In this scaffolding (general) which continues to creak, waste should not be forgotten. There is less talk about it because the excess ones, on board the compactors, are transferred to the rest of Italy or abroad (with exorbitant costs for the Municipalities and, in turn, for the citizens). Sicilian landfills are saturated, some have closed their doors and politics has never replaced them. He only made vague speeches about waste-to-energy plants, but since 2021 – when Musumeci actually announced two – nothing has happened. SI Energy srl had started all the procedures to obtain the required environmental authorizations in 2020. As Live Sicilia reconstructs, the project is stopped until 14 July 2022 when the services conference postponed everything until the opinion of the CTS, the specialist technical commission now directed by Gaetano Armao, arrived. The waste-to-energy plant should be built on an area of ​​67 thousand square meters in Catania and be able to treat 550 thousand tons of waste per year. In 2021 the Region’s CTS issued an intermediate opinion full of critical issues which was followed, in 2022, by that of the Metropolitan City of Catania. The technicians of the former province had spoken of “cumulative environmental impacts”.
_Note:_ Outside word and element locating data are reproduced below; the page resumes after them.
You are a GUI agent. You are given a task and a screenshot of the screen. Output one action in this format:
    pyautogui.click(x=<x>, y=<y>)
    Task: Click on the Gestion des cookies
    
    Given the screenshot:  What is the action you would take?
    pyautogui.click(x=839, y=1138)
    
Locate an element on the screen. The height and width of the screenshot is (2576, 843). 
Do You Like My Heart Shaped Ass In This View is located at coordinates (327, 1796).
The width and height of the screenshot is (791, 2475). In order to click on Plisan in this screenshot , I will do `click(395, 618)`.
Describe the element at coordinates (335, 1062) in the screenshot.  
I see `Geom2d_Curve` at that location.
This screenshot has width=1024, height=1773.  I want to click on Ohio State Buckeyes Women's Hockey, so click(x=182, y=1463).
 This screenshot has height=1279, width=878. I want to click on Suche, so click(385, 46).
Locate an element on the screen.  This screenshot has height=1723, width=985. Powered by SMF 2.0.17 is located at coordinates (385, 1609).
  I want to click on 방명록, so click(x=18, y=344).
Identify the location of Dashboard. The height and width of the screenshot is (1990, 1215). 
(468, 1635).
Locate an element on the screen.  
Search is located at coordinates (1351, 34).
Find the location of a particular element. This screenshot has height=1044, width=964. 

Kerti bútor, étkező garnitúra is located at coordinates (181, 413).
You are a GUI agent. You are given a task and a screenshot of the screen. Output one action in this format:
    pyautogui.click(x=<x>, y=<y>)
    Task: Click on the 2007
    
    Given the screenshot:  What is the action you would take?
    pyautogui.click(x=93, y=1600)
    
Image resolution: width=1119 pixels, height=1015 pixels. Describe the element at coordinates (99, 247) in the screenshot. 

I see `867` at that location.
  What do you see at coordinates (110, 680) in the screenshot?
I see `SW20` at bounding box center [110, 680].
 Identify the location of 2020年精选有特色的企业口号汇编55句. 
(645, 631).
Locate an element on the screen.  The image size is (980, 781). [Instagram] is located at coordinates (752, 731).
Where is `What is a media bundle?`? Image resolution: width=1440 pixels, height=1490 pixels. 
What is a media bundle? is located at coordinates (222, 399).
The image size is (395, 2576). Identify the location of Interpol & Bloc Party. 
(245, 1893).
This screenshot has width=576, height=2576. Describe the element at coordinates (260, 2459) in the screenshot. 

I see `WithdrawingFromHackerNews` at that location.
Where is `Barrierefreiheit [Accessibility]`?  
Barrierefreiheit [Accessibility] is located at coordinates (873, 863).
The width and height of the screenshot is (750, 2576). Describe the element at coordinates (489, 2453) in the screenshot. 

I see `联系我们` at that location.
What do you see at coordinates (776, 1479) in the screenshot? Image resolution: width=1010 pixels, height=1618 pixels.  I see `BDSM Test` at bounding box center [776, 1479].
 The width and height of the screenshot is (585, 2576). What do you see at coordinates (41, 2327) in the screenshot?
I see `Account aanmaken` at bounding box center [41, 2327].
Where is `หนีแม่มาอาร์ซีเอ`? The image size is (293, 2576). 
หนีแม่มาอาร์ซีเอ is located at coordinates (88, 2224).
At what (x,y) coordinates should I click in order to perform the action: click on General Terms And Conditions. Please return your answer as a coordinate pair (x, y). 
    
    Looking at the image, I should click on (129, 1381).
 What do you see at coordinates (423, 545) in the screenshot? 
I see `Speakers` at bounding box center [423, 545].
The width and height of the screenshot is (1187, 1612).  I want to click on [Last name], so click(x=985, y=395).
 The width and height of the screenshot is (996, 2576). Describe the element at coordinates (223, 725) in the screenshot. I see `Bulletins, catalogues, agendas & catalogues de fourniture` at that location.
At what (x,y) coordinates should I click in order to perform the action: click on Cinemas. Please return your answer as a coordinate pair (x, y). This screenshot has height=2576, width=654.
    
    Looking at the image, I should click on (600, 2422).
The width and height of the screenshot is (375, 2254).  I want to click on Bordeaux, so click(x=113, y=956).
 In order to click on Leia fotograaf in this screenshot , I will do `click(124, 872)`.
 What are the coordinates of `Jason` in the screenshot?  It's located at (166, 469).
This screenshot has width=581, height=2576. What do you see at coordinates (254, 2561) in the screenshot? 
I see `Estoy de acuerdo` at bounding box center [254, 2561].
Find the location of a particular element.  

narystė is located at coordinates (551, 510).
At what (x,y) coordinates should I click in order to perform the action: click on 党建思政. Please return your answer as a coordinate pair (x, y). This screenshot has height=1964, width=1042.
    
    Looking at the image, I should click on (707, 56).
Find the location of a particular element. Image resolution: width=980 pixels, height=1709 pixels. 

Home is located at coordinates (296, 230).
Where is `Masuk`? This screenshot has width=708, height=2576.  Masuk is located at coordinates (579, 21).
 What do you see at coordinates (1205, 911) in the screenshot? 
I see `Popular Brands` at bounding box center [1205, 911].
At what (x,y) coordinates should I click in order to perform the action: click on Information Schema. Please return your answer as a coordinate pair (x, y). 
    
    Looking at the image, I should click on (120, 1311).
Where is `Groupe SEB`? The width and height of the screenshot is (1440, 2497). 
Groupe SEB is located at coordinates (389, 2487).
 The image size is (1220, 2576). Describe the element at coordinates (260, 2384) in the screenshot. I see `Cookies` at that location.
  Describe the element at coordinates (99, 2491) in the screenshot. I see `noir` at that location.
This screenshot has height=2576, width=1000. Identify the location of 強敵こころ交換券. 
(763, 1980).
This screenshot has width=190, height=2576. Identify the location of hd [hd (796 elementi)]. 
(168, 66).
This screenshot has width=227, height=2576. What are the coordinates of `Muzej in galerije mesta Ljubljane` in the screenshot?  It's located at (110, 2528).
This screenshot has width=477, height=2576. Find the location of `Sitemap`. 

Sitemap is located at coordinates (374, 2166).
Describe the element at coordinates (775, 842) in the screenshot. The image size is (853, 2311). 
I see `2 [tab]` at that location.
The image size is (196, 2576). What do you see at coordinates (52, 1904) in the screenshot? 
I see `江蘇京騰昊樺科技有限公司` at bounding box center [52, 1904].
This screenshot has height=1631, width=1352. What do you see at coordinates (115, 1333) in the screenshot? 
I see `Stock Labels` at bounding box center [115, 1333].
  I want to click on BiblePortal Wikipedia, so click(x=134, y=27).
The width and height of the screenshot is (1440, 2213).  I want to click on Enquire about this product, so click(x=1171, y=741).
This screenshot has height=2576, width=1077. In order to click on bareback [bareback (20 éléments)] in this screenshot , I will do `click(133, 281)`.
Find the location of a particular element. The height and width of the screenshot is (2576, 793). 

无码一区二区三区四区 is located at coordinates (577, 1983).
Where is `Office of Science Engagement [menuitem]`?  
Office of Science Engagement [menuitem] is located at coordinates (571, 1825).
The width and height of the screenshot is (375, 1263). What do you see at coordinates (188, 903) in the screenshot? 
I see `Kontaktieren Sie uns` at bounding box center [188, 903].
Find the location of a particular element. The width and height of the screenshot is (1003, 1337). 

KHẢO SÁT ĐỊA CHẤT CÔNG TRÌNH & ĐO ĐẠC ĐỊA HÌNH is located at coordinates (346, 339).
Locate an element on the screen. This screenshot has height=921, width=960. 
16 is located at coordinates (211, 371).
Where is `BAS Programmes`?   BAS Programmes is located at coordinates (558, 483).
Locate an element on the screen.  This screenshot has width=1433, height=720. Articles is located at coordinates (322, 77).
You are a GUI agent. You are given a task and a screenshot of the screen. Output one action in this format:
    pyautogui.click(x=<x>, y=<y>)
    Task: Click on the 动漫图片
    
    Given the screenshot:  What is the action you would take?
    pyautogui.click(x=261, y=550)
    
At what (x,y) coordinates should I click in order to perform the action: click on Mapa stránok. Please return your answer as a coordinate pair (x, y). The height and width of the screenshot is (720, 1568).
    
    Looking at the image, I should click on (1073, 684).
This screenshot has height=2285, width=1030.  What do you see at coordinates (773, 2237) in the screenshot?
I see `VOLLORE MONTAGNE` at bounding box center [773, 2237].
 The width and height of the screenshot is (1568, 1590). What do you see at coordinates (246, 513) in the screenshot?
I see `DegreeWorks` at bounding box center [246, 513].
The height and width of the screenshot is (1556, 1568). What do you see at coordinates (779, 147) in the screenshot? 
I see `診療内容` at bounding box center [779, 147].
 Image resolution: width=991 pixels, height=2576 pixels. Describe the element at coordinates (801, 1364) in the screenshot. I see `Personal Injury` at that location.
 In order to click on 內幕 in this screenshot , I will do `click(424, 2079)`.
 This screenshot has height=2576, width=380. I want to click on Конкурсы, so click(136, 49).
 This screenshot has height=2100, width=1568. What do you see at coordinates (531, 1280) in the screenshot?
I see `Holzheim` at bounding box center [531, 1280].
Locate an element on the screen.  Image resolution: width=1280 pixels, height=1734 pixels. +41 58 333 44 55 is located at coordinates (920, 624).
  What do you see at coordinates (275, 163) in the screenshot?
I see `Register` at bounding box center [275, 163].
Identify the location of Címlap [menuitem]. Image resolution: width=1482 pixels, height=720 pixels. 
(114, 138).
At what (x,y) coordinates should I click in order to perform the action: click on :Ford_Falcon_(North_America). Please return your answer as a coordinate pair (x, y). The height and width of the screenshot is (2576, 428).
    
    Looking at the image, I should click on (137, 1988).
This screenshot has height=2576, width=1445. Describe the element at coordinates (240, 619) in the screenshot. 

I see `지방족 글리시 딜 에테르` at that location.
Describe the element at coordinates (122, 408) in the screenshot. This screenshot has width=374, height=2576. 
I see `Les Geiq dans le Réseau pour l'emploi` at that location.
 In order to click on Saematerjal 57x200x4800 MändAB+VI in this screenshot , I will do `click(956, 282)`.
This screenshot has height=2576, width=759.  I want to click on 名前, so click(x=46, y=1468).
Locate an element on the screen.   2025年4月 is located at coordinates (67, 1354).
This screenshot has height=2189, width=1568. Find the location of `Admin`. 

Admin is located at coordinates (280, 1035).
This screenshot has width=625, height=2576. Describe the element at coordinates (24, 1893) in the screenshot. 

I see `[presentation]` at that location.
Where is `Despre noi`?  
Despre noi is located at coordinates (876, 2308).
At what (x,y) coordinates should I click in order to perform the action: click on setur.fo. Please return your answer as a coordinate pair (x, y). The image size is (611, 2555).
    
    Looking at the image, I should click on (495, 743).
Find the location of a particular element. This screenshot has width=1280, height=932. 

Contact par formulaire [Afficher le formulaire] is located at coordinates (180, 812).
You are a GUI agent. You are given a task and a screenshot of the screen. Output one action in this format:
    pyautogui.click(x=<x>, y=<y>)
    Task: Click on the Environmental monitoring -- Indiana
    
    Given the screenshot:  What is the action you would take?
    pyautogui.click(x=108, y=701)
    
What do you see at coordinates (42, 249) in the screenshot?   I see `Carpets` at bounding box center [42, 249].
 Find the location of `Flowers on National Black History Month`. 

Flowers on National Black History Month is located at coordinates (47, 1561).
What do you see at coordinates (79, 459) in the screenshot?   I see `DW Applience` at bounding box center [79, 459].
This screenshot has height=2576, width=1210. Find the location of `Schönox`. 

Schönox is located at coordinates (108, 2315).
Furthermore, the risk has been established, that to allow the survival of the waste-to-energy plant the quantity of rubbish produced by the reference area was not enough, and that more was needed. Where to get it? A question which is the symptom of a confusion that has never been resolved, and which even the new Energy Councilor had highlighted: “We need to practically establish how we need to identify the contribution flows – Di Mauro explained to Ars – therefore establish the percentage and what which serves in the Sicilian territory. From there comes not only the numbers of waste-to-energy plants, but also the quantities of product that the waste-to-energy plants must absorb”. According to the councilor, it is a question of “beginning to understand exactly the waste phenomenon in Sicily. There is another fact – added the councilor – which is quite strange: waste separation increases, but in reality undifferentiated waste practically remains the same”. In the meantime, perhaps unaware of all the critical issues raised (including the need for a new “waste plan”), Schifani went ahead and participated in summits. In the last one, with the minister Pichetto Fratin, he would have obtained the necessary reassurances: “He will give us the commissioner powers that will allow us to build two waste-to-energy plants in Sicily. Waste will become a resource and produce energy.” But was it all that easy? Hurray.